===== Exercise data

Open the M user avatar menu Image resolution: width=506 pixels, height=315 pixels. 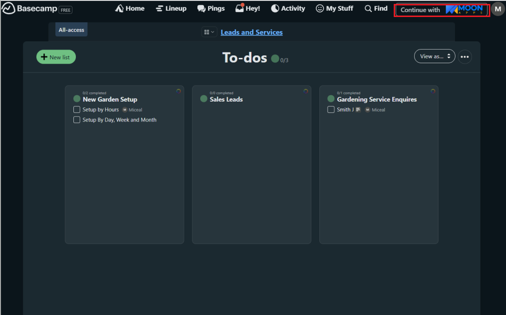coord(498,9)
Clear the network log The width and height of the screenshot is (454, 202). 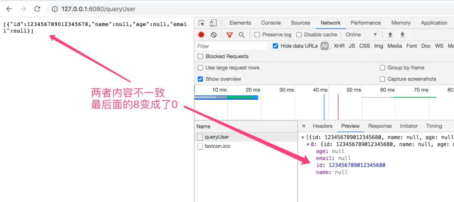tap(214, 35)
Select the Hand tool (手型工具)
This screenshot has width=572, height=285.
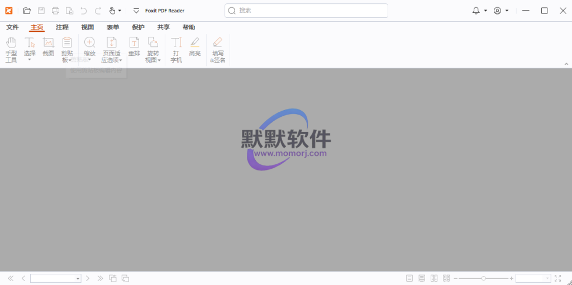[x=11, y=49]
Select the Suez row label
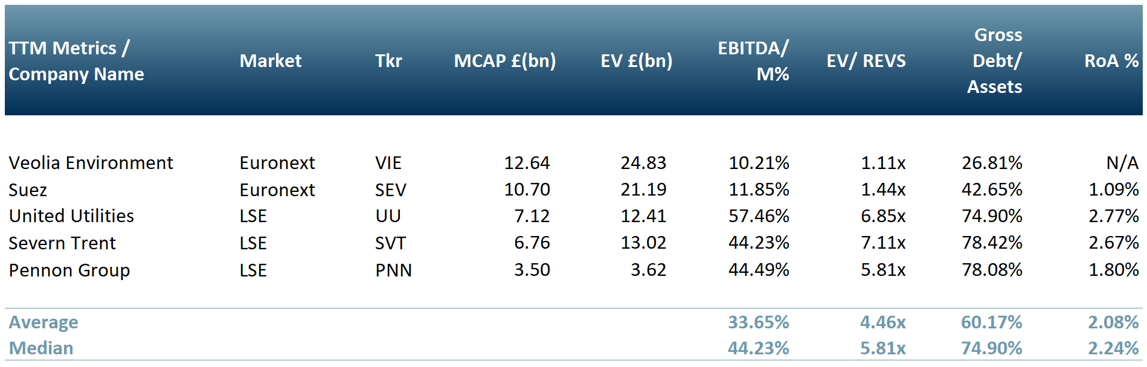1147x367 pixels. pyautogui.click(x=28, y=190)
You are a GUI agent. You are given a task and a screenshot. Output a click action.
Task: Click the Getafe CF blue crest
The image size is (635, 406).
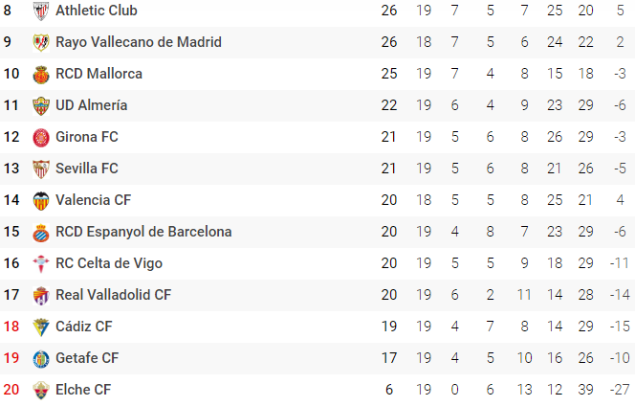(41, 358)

==========

= Your instructions =
Everything from the line containing "Select the Suez row label" to the last line of the records above should be reproduced exactly, except the pictures.

= Response =
Select the Suez row label
1147x367 pixels. pyautogui.click(x=28, y=190)
You are a GUI agent. You are given a task and a screenshot. Output a click action.
Task: Click the Getafe CF blue crest
The image size is (635, 406).
(41, 358)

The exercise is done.